Multiplexed, Targeted Gene Expression Profiling and Genetic Analysis on Electronic Microarrays

Elaine M. Weidenhammera1, Brenda F. Kahl1, Ling Wang1, Larry Wang1, Melanie Duhon1, Jo Ann Jackson1, Matthew Slater1 and Xiao Xu1

1 Department of Research and Development, Nanogen, Inc., 10398 Pacific Center Ct., San Diego, CA 92121.

aAuthor for correspondence. Fax 858-410-4848; e-mail eweidenhammer{at}nanogen.com.

Background: Electronic microarrays comprise independent microelectrode test sites that can be electronically biased positive or negative, or left neutral, to move and concentrate charged molecules such as DNA and RNA to one or more test sites. We developed a protocol for multiplexed gene expression profiling of mRNA targets that uses electronic field-facilitated hybridization on electronic microarrays.

Methods: A multiplexed, T7 RNA polymerase-mediated amplification method was used for expression profiling of target mRNAs from total cellular RNA; targets were detected by hybridization to sequence-specific capture oligonucleotides on electronic microarrays. Activation of individual test sites on the electronic microarray was used to target hybridization to designated subsets of sites and allow comparisons of target concentrations in different samples. We used multiplexed amplification and electronic field-facilitated hybridization to analyze expression of a model set of 10 target genes in the U937 cell line during lipopolysaccharide-mediated differentiation. Performance of multiple genetic analyses (single-nucleotide polymorphism detection, gene expression profiling, and splicing isoform detection) on a single electronic microarray was demonstrated using the ApoE and ApoER2 genes as a model system.

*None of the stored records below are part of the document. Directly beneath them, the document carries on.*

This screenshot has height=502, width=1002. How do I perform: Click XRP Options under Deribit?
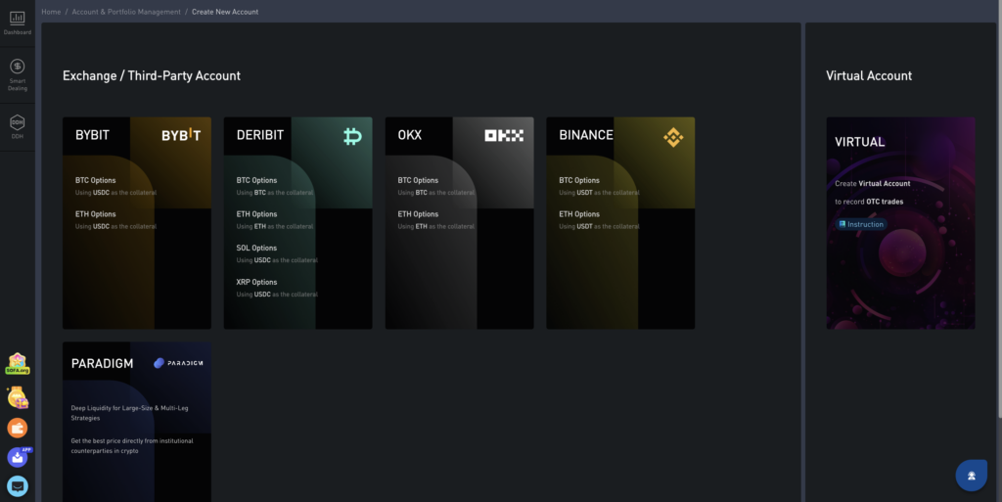tap(256, 282)
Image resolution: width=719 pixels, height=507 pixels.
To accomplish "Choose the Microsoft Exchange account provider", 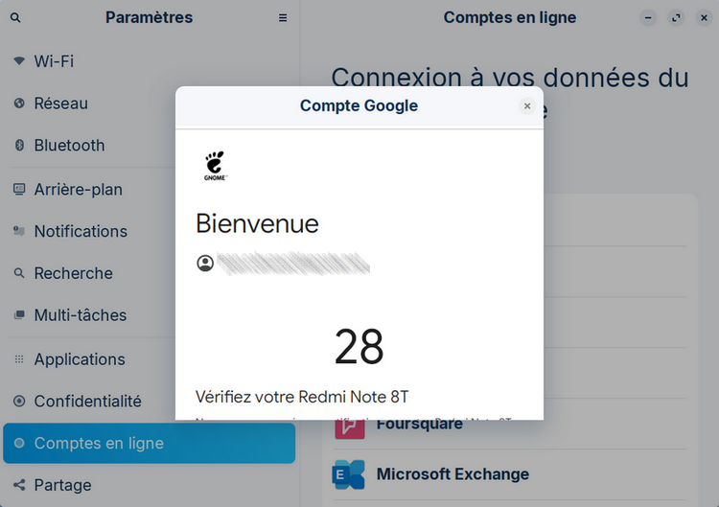I will [x=452, y=473].
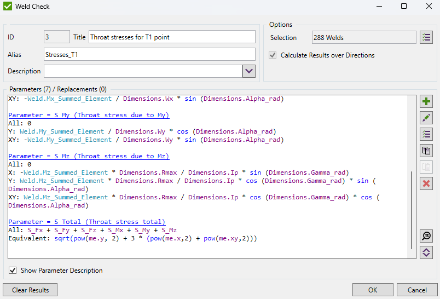Click the S_My throat stress parameter heading
The height and width of the screenshot is (299, 440).
(x=89, y=115)
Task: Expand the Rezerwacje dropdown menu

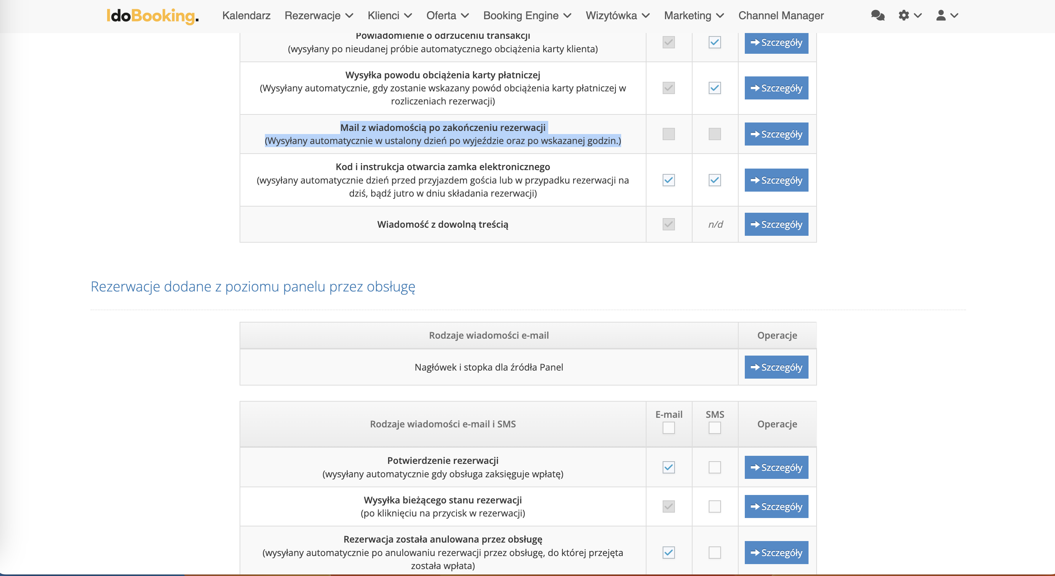Action: pos(319,16)
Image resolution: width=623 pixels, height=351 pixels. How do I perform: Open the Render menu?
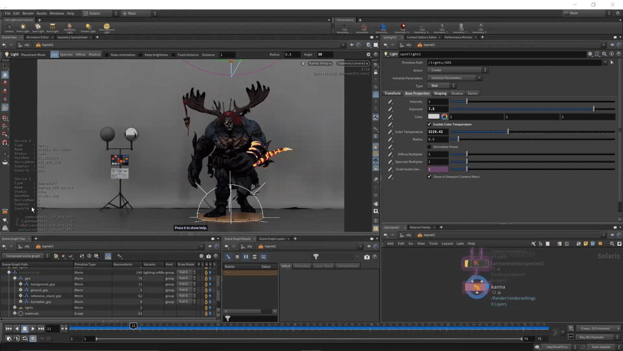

Results: Targets were detected after a 2-min hybridization reaction. With noncomplementary capture probes, no signal was detectable. Twofold changes in target concentration were detectable throughout the (~64-fold) range of concentrations tested. Levels of 10 targets were analyzed side by side across seven time points. By confining electronic activation to subsets of test sites, polymorphism detection, expression profiling, and splicing isoform analysis were performed on a single electronic microarray.

Conclusions: Microelectronic array technology provides specific target detection and quantification with advantages over currently available methodologies for targeted gene expression profiling and combinatorial genomics testing.